What to work on >> From the data underneath, reproduce exactly the stretch that begins at the line with "おすすめ語学学校 (76, 917)" and ends after the line with "togel (396, 56)".
Material provided START
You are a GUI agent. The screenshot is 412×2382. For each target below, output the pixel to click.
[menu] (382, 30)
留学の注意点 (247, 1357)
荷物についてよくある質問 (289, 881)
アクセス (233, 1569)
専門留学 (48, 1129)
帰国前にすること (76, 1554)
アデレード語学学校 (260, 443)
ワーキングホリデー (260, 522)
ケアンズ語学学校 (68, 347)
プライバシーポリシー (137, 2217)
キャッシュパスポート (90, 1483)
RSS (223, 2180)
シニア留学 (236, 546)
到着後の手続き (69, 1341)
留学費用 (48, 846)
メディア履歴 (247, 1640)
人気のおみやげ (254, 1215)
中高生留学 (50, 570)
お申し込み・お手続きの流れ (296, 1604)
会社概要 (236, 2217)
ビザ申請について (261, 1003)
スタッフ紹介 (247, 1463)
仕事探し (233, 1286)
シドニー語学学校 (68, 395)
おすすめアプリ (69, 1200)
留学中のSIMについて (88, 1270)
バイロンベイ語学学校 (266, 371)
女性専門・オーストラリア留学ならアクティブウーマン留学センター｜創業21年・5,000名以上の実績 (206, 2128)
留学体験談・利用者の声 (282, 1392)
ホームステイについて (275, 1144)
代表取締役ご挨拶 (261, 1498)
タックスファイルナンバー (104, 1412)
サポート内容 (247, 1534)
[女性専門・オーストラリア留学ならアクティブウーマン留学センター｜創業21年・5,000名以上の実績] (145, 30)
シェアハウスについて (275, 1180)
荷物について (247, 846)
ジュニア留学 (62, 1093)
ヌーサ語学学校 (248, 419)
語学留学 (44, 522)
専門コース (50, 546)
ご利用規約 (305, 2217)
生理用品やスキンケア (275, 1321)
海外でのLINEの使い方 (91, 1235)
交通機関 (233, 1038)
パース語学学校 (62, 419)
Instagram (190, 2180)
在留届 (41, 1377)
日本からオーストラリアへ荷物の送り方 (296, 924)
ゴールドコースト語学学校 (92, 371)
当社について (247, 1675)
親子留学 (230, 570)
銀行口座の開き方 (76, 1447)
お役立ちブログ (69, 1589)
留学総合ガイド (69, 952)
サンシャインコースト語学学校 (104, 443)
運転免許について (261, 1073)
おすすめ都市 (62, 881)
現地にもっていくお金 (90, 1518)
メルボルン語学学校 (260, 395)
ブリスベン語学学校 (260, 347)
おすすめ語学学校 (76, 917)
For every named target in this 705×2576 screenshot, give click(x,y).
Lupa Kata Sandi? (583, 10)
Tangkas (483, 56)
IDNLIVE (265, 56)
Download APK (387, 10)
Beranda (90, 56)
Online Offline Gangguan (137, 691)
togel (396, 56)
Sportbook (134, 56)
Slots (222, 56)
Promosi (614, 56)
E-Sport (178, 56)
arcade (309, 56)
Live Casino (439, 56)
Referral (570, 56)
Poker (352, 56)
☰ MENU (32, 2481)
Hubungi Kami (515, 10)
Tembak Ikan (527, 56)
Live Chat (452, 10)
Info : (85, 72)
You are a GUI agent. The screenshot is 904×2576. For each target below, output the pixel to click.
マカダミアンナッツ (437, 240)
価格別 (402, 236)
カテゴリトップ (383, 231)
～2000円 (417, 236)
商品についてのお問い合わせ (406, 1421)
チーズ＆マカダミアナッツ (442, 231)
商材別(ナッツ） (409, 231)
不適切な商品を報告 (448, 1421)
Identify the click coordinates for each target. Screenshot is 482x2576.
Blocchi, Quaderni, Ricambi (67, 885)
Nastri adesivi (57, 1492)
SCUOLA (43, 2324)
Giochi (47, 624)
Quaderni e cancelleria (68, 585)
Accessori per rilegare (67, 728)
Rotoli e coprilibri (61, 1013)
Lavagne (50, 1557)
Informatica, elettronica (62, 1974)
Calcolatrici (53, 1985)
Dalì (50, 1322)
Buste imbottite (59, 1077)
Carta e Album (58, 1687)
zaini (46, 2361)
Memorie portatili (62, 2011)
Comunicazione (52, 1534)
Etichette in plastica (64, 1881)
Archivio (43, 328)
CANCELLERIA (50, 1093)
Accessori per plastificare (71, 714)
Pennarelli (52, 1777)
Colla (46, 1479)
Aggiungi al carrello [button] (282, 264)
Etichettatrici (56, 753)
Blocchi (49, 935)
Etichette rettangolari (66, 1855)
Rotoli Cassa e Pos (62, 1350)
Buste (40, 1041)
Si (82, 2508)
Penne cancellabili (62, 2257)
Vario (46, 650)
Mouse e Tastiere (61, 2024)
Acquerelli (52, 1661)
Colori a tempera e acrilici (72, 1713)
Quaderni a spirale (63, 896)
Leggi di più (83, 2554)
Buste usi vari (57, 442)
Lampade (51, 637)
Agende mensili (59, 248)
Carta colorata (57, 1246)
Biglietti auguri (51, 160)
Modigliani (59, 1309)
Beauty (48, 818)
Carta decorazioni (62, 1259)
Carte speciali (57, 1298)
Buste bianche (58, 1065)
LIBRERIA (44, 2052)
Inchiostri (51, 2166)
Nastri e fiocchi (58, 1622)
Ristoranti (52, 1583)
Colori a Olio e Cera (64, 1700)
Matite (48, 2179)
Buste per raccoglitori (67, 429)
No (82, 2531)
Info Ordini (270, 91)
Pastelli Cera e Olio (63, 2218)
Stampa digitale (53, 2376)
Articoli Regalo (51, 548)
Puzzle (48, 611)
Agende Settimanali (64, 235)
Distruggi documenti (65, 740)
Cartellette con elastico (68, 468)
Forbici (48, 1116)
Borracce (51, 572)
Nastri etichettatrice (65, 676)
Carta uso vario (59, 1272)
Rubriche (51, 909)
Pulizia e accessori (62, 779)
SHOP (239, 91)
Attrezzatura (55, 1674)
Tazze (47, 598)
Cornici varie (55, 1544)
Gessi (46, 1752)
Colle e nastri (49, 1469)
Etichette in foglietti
Material provided END
Output below >>
おすすめ語学学校 (76, 917)
For every named target in this 705×2576 screenshot, give click(x,y).
Lupa Kata Sandi? (583, 10)
Tangkas (483, 56)
IDNLIVE (265, 56)
Download APK (387, 10)
Beranda (90, 56)
Online Offline Gangguan (137, 691)
togel (396, 56)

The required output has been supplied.